Text to read
══════════════════════════════
One of my favorite parts of writing this WeRunFar column is its monthly kick-in-the-butt motivation. I spend hours immersed in the lives of runners of all kinds: Hardrock devotees, Western States veterans, and many others. I relish in the descriptions of the mountains of Colorado, the cheers of the crowds at races around the world, and the passions pouring out of the runner on the other side of the phone.
I always end the call with, “Hey, have a great day and maybe I’ll see you on the trails sometime!” I say this with the hope that one day I will make my way to North Carolina, Colorado, Hawaii, or any of the places from which our interviewees hail, and that I might be able to match a friendly face to the voice on the phone.
But, after talking with Tim Hewitt about his many Alaskan adventures, I think I might rather stay at home in the Midwest.
Hewitt, 61, finished his ninth Iditarod Trail Invitational—the 1,000-mile foot-race version of the multi-sport, multi-distance, multi-route event which takes place on the famed Iditarod Trail in Alaska—late on a Friday night of this past March, setting a new course record for the event’s Northern Route in 19 days, 9 hours, and 38 minutes.
Tim himself has called the race “impossible,” but he seemingly lives for the Alaskan event and was, arguably, born to be in the snow. He admits that he also loves to turn on his car’s seat heater when driving to work during the winters of his Pennsylvania home.
══════════════════════════════
Challenges
a - In the column about Tim Hewitt, what time did he set as the new course record for the Iditarod Trail Invitational's Northern Route?
b - Carry on writing the column about Tim Hewitt from the point where it stops.

Records from a data collection
══════════════════════════════
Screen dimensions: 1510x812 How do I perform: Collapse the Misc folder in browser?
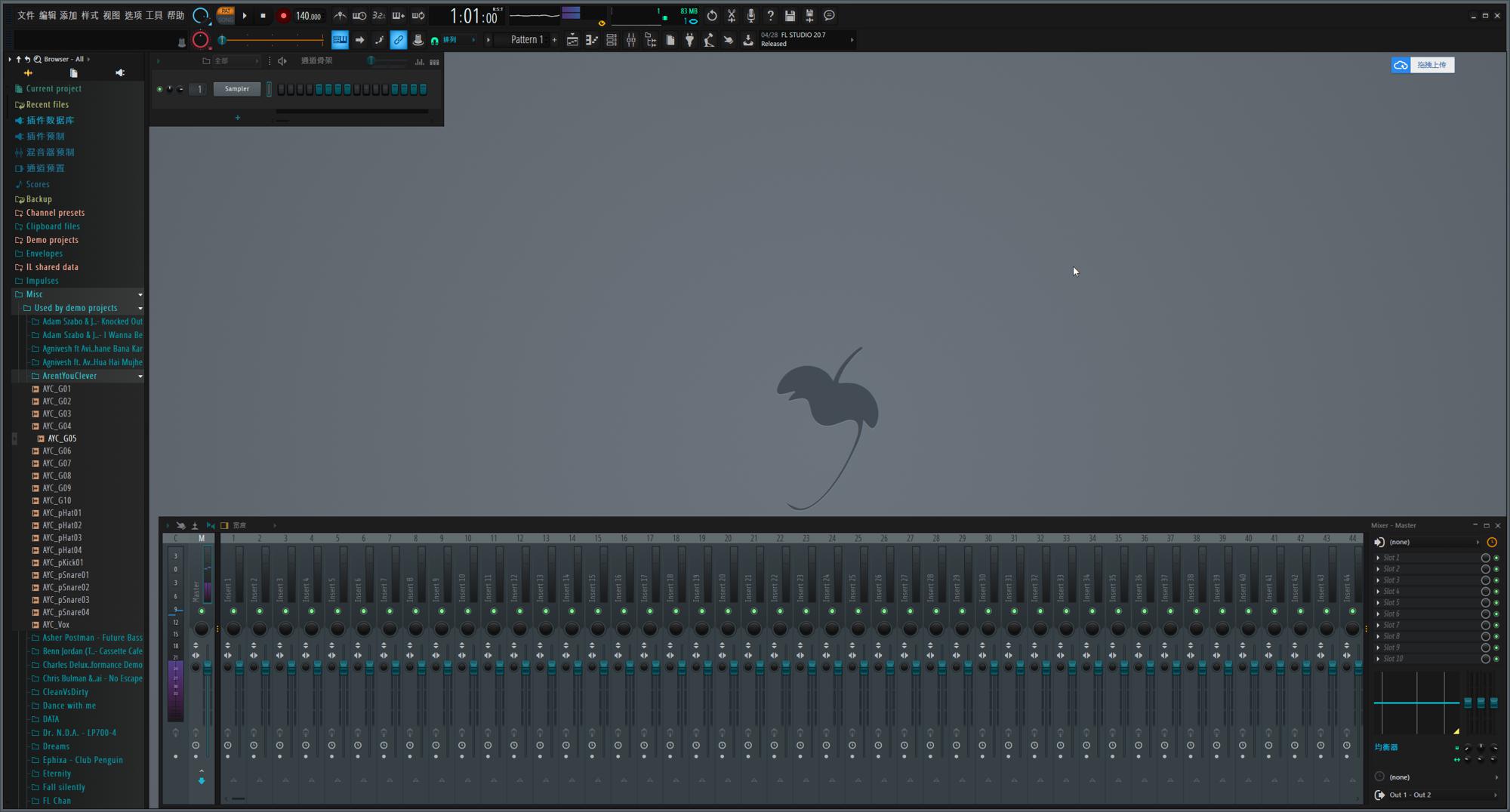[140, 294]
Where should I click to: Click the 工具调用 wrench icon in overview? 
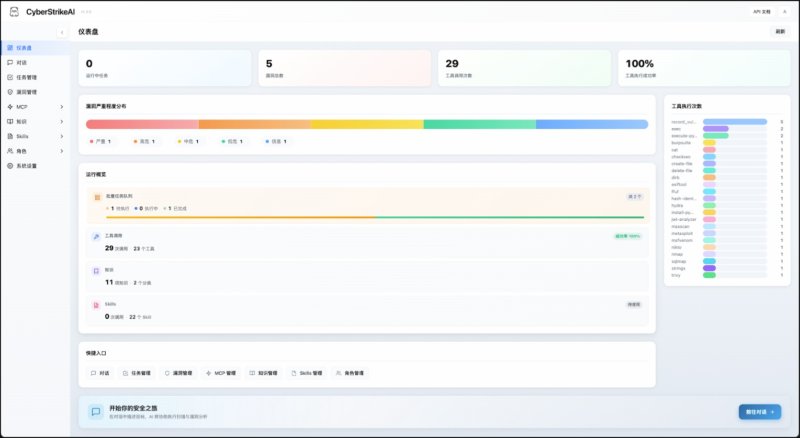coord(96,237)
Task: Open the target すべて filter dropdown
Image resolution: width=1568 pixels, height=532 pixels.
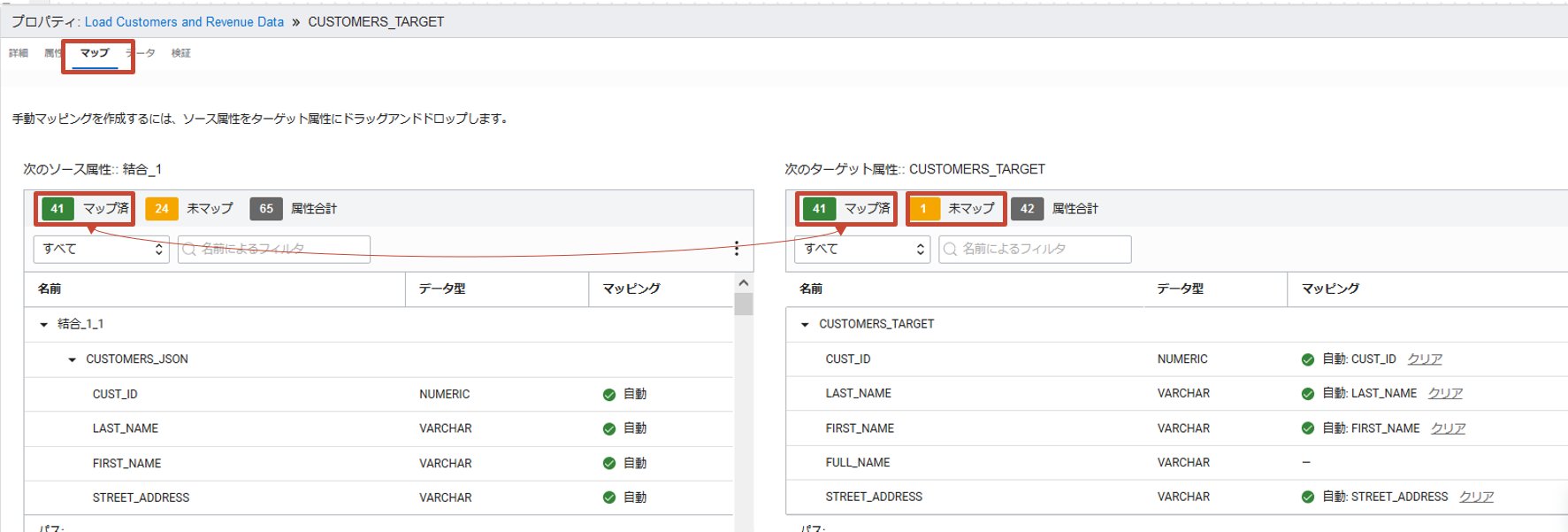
══════════════════════════════
Task-by-task answers
a - 19 days, 9 hours, and 38 minutes.

b -
He said his doctor recently told him his body naturally stays below what’s normal for an average human. He said, laughing, “I have a low body temp, but I do get cold. I don’t know, maybe that helps me.” This natural physiologic phenomenon may be a small factor in his impressive history with the Iditarod Trail Invitational, but it is more likely his dedication, focus, and practice that have led him so many times to the 1,000-mile marker in Nome, Alaska, where the Iditarod Trail ends.
“I knew as long as I maintained the pace and did the work I would get the record,” he reflected on the March race. “I always felt the Northern Route [of the Iditarod Trail—the Invitational travels the north route on even years and the south route on odd years] could be done in under 20 days. Nobody had done that though and they thought it was impossible.” It was an accomplishment to check off the list, Tim added. “It was a goal I set a long time ago. It may not be meaningful to many people, but I was happy and it was complete satisfaction.”
Over the last 16 years, Tim has completed both the Southern Route and the Northern Route multiple times and holds both records. He has done it unsupported. His wife, Loreen, has also done it multiple times.
So, what next?
Tim was not a runner in high school, but instead was a wrestler turned gymnast who attended Northern Michigan University on a gymnastics scholarship. He was born in Pennsylvania and continues to live in the area of Greensburg. After graduating from NMU in 1976 with a business degree, he decided to thaw out in Florida for law school.
In 1978, he graduated and returned to Pennsylvania to begin working as an employment lawyer and start a family with Loreen. The couple has four daughters, two who live in San Francisco and two who live within a few hours of the family home.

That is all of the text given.